Jaguar was learning on the go and knuckled down in the three-month gap between Marrakech and the next race in Buenos Aires to work out how it could improve. After no points from six attempts, Jaguar recorded six top-10 finishes from the next 18.
It still finished 10th and last in the championship, but Jaguar was coming in cold, hurt by minimal lead time (the team claims four months to design, prepare, test and homologate its first powertrain, the I-TYPE 1) and no prior knowledge of the series, while its rivals had two campaigns of understanding and experience on which to fall back.
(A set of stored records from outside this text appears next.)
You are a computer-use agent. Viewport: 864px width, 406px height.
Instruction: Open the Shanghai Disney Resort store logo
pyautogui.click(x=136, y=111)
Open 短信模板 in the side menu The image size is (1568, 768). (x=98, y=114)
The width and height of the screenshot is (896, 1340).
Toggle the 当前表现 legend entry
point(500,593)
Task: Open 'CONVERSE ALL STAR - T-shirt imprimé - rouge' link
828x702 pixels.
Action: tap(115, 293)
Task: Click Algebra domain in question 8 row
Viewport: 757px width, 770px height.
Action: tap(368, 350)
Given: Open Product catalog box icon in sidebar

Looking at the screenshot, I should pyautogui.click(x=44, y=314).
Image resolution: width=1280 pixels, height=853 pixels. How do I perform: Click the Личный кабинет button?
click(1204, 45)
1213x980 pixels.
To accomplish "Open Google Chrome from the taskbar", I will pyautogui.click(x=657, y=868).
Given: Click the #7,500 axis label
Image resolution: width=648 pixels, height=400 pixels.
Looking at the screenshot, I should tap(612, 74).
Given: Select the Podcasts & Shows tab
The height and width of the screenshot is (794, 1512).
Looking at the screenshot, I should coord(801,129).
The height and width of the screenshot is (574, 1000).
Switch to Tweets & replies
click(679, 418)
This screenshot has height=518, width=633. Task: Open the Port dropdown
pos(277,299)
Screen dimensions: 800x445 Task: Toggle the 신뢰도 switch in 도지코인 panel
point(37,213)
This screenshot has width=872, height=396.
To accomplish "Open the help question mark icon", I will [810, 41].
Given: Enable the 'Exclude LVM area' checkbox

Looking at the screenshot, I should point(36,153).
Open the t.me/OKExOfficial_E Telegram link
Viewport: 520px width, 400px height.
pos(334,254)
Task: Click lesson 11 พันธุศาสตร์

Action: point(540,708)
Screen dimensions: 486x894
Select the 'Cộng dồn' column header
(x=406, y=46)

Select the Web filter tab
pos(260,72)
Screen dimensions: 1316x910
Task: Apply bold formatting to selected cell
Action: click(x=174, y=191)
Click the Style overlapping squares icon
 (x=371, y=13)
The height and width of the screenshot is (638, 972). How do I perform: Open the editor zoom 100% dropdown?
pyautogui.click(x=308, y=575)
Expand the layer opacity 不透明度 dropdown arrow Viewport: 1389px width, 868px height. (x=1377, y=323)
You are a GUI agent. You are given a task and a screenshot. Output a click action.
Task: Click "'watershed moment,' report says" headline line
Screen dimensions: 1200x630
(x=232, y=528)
There was a clear operational step over the course of last season, and that should carry on over the next few months as the team continues to learn under the new technical leadership of new signing Phil Charles, Nelson Piquet Jr’s ex-renault F1 race engineer. According to reserve driver Ho-pin Tung, he’s “already implemented several ideas for the new season” and “you’ll see quite a few more evolutions in the next few races”.
It made tangible progress as a racing operation as the season unfolded, and it’s had over a year to develop its I-TYPE 2. Jaguar always had scope to make a big technological step from season to season. Unlike F1, FE’S contracted technical platform means a fairer battleground. Take Piquet’s old team for example – Nextev jumped from the worst powertrain in 2015-16 to taking poles last season. The benefit of Jaguar’s immaturity means it can refine its package more as Renault, Audi, Mahindra, DS and the rest make incremental gains.
Progress should be swift. The race-team tie-up with Williams Advanced Engineering, coupled with Jaguar Land Rover’s own impressive technical infrastructure, means Jaguar has boasted a giant’s resources from the beginning. Its head of powertrain, Selin Tur, is considered a battery guru, having been key to the development of the original-spec Williams unit. There are no shortcomings on the technical side.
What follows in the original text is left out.